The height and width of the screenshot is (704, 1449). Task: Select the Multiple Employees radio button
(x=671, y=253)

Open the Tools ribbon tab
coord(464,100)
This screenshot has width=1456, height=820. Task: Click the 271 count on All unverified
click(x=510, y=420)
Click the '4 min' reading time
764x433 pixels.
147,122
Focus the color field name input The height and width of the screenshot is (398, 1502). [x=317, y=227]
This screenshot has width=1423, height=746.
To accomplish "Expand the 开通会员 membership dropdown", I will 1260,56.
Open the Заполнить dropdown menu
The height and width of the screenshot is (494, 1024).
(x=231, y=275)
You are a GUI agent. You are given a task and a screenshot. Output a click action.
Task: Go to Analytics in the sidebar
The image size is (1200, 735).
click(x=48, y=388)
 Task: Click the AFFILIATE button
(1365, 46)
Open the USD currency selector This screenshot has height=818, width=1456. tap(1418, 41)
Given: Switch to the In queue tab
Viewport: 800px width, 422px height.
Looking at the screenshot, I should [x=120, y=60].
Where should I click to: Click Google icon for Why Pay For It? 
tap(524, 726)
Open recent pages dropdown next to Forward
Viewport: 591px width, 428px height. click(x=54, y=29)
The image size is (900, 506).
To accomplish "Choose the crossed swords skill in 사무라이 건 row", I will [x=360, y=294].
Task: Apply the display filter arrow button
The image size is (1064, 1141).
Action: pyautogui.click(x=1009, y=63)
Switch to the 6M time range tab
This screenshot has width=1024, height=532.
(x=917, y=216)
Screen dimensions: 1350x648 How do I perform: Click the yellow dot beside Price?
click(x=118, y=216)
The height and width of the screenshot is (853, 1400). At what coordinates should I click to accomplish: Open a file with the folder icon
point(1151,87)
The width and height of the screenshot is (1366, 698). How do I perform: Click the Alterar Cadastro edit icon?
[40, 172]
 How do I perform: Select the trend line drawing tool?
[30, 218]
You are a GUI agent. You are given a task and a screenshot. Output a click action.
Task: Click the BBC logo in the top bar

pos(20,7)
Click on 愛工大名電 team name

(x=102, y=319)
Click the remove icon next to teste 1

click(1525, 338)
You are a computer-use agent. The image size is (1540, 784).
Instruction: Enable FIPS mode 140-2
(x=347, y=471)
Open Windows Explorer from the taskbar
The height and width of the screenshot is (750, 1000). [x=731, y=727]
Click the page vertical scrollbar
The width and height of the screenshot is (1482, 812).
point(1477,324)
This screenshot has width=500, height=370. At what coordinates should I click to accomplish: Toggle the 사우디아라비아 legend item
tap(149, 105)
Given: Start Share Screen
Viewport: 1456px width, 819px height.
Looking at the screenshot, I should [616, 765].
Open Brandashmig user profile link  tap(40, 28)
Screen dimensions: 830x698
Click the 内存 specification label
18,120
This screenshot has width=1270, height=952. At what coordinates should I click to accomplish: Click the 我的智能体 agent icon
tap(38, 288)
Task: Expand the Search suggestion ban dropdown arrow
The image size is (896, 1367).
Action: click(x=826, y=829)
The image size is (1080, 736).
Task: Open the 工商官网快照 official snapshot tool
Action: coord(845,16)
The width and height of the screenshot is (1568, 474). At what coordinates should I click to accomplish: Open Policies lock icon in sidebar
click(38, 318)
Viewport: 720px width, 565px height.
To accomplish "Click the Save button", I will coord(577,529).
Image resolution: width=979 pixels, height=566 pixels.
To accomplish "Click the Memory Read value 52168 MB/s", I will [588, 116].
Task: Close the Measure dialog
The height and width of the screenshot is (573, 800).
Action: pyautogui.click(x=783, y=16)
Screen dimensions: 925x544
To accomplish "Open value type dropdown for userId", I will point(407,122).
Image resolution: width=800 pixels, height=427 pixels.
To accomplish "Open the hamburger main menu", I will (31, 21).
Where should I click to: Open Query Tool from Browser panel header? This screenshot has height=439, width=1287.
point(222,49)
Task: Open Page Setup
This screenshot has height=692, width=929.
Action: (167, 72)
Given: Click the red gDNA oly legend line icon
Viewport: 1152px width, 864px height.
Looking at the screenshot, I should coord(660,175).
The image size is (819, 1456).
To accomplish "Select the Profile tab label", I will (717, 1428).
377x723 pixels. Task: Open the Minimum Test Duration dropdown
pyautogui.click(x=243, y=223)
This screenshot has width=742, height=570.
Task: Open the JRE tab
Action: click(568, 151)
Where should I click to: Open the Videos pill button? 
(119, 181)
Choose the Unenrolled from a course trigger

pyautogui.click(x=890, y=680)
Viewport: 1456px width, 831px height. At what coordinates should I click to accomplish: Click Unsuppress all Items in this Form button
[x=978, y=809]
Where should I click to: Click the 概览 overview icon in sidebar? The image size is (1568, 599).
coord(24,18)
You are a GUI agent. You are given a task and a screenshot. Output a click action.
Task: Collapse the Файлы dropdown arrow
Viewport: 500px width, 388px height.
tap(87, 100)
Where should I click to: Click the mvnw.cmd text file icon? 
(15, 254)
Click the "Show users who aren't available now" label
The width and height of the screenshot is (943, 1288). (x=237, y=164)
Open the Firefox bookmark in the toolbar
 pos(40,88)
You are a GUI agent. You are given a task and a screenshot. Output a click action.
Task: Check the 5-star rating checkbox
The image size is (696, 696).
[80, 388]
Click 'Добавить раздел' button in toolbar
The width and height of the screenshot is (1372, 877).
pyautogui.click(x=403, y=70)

▶ **What you are asked to do**:
Please duplicate the records from the line with "The width and height of the screenshot is (1366, 698)." up to and including the line with "will [588, 116].".

▶ **Exercise solution**:
The width and height of the screenshot is (1366, 698). How do I perform: Click the Alterar Cadastro edit icon?
[40, 172]
 How do I perform: Select the trend line drawing tool?
[30, 218]
You are a GUI agent. You are given a task and a screenshot. Output a click action.
Task: Click the BBC logo in the top bar

pos(20,7)
Click on 愛工大名電 team name

(x=102, y=319)
Click the remove icon next to teste 1

click(1525, 338)
You are a computer-use agent. The image size is (1540, 784).
Instruction: Enable FIPS mode 140-2
(x=347, y=471)
Open Windows Explorer from the taskbar
The height and width of the screenshot is (750, 1000). [x=731, y=727]
Click the page vertical scrollbar
The width and height of the screenshot is (1482, 812).
point(1477,324)
This screenshot has width=500, height=370. At what coordinates should I click to accomplish: Toggle the 사우디아라비아 legend item
tap(149, 105)
Given: Start Share Screen
Viewport: 1456px width, 819px height.
Looking at the screenshot, I should [616, 765].
Open Brandashmig user profile link  tap(40, 28)
Screen dimensions: 830x698
Click the 内存 specification label
18,120
This screenshot has width=1270, height=952. At what coordinates should I click to accomplish: Click the 我的智能体 agent icon
tap(38, 288)
Task: Expand the Search suggestion ban dropdown arrow
The image size is (896, 1367).
Action: click(x=826, y=829)
The image size is (1080, 736).
Task: Open the 工商官网快照 official snapshot tool
Action: coord(845,16)
The width and height of the screenshot is (1568, 474). At what coordinates should I click to accomplish: Open Policies lock icon in sidebar
click(38, 318)
Viewport: 720px width, 565px height.
To accomplish "Click the Save button", I will coord(577,529).
Image resolution: width=979 pixels, height=566 pixels.
To accomplish "Click the Memory Read value 52168 MB/s", I will [588, 116].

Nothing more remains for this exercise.